## WORK INSTRUCTIONS:
Once the line containing "Task: Switch to Best Sellers tab" is found in the records below, return it and each following line exactly, up to and including the line containing "Viewport: 1907px width, 901px height.", and nothing else.

## DATA TO PROCESS:
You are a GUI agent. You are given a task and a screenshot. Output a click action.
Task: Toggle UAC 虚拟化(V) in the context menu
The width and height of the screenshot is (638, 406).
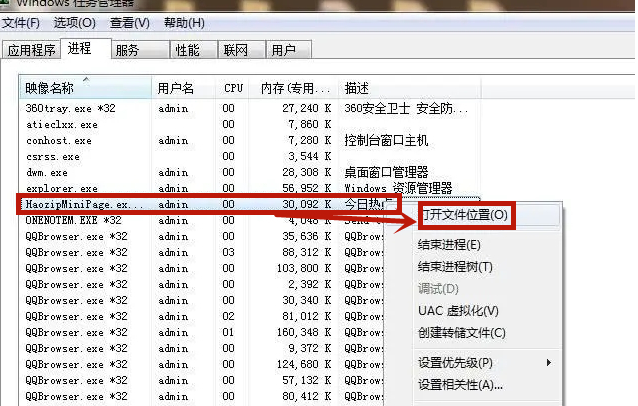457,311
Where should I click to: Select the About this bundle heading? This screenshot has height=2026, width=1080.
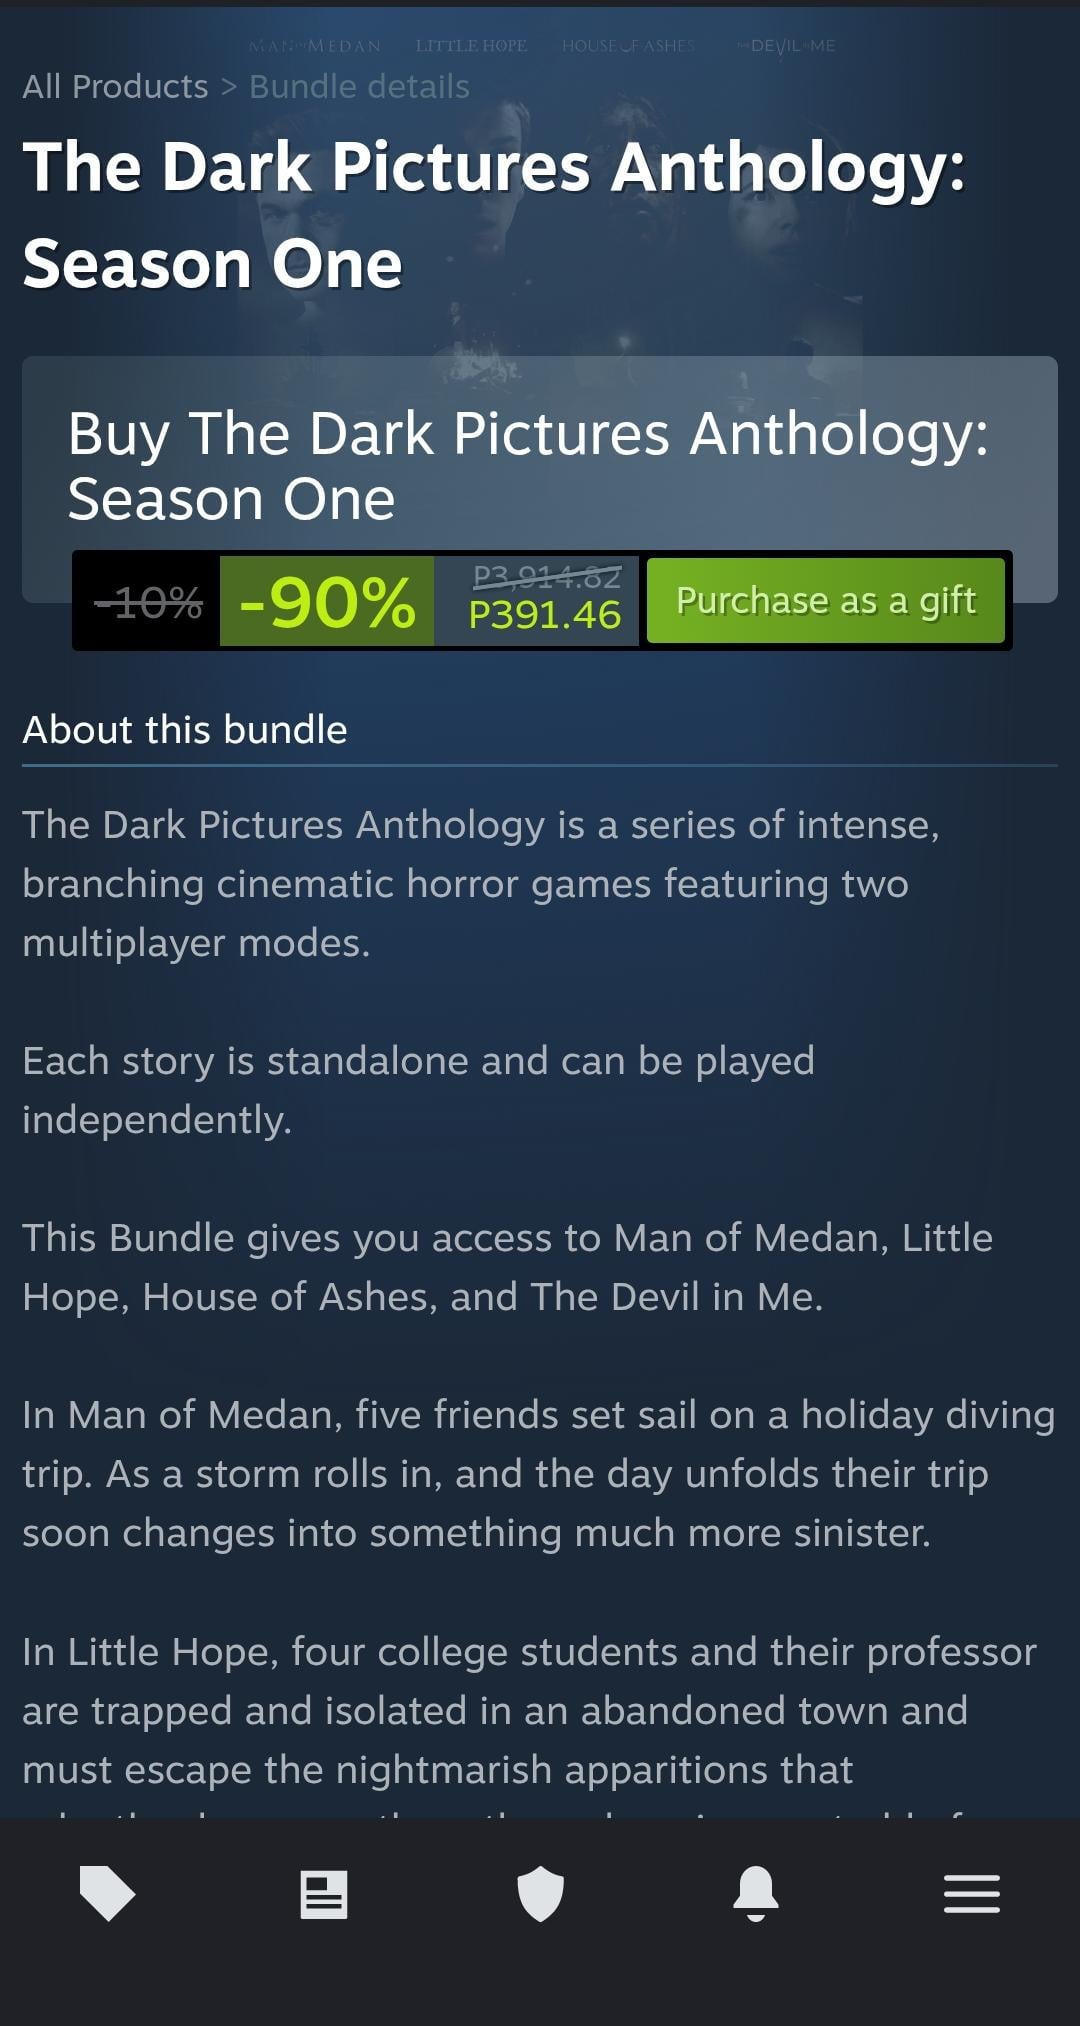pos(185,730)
---
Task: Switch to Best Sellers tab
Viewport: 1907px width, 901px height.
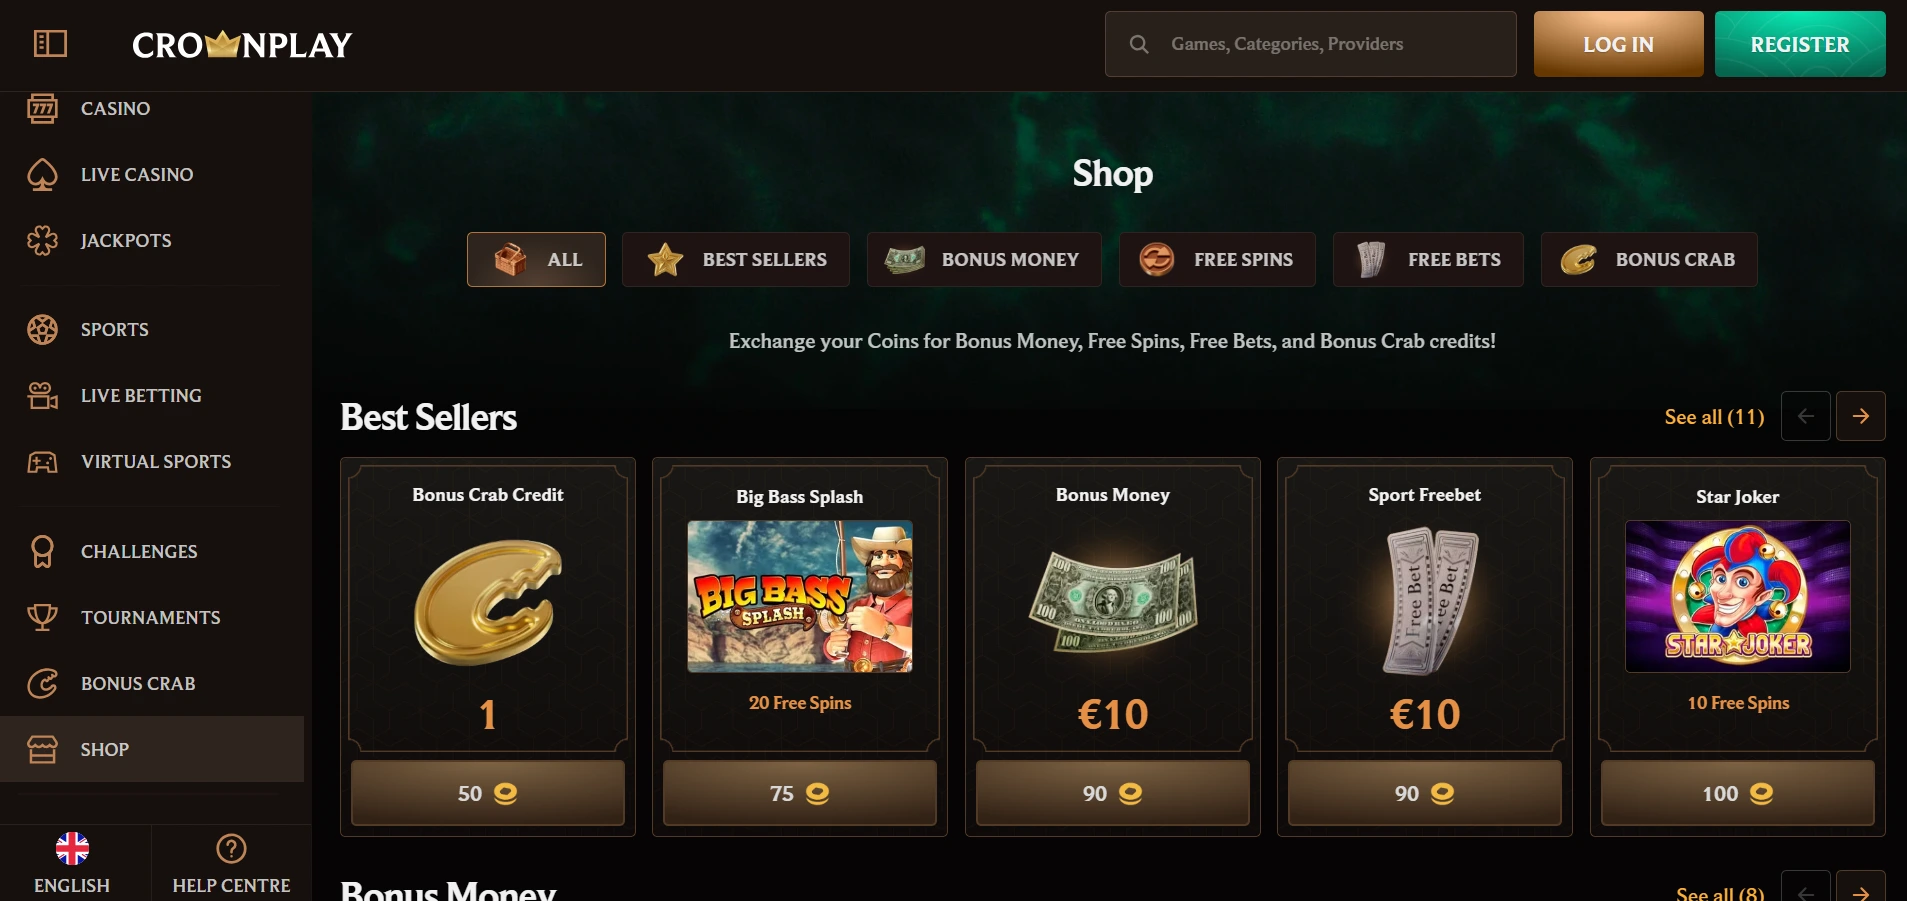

## ANSWER SPACE:
Task: Switch to Best Sellers tab
Viewport: 1907px width, 901px height.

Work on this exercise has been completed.